## EXCERPTED PASSAGE
## start
This page covers core concepts. For prescriptive guidance on when to use each control and how to structure your organization, see Governance best practices.
Hightouch is built around a set of core concepts: organizations, workspaces, user groups, roles, environments, and Spaces. Understanding how they relate to each other is the foundation for configuring your workspace correctly.

Organizations
An organization is the top-level entity in Hightouch. It represents your entire company and is the container for billing, SSO configuration, and user management. All workspaces belong to a single organization.
Most companies should have exactly one organization. An organization is created automatically when the first person at your company signs up — that person becomes the first organization admin. From there, organization admins can manage billing, configure SSO and SCIM, invite users, and transfer admin access as team members change.
See: Set up an organization and workspace
Workspaces
A workspace is a fully isolated partition within an organization. Each workspace has its own sources, destinations, models, syncs, audiences, and user roster. By design, nothing is shared across workspace boundaries — not even the connection to your data source.
Workspaces are commonly used to:
- Separate staging and production environments
- Isolate business units or regions that must not share resources or configuration
For most enterprise customers, a single production workspace is sufficient. Hightouch's internal governance controls — including user groups, roles, subsets, and Spaces — allow different teams, regions, or brands to operate within a shared workspace without interfering with each other.
To learn how to set up a new workspace, see Workspaces. For guidance on when to create additional workspaces versus using Environments, see Do you need another workspace?
Environments
An environment is a linked copy of a workspace used for change management — typically dev, staging, and production. Environments let you test changes to models and syncs before deploying them to production, without needing a completely separate workspace.
Environments share the same organization, user roster, and governance controls as the parent workspace. Use them when you need a safe promotion path but don't need hard data isolation.
See: Environments | Workspaces vs environments
Spaces
A Space is a visibility boundary within a single workspace. Spaces let you scope which resources (syncs, models, audiences) a team can see without creating a separate workspace. They're useful when multiple teams share a workspace but shouldn't be distracted by each other's work.
## end
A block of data
## start
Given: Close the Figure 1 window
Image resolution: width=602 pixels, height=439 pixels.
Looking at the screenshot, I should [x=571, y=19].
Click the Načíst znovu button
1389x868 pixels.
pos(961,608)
## end
## REQUIRED TASKS
(1) Using the core concepts page above, decide whether each statement agrees with it, and answer yes or no with the deciding words quoted: (a) A workspace shares its data source connection with the organization's other workspaces. (b) Environments have the same user roster as their parent workspace. (c) The first person at a company to sign up becomes the first organization admin.
(2) Turn the paragraph of the core concepts page that begins "Most companies should have exactly one organization" into a short bulleted list that keeps its main facts.

## LIST OF SOLUTIONS
(1)
(a) No: "nothing is shared across workspace boundaries — not even the connection to your data source."
(b) Yes: "Environments share the same organization, user roster, and governance controls as the parent workspace."
(c) Yes: "that person becomes the first organization admin."

(2)
- Most companies should have exactly one organization.
- The organization is created automatically when the first person at the company signs up, and that person becomes the first organization admin.
- Organization admins can manage billing, configure SSO and SCIM, invite users, and transfer admin access as team members change.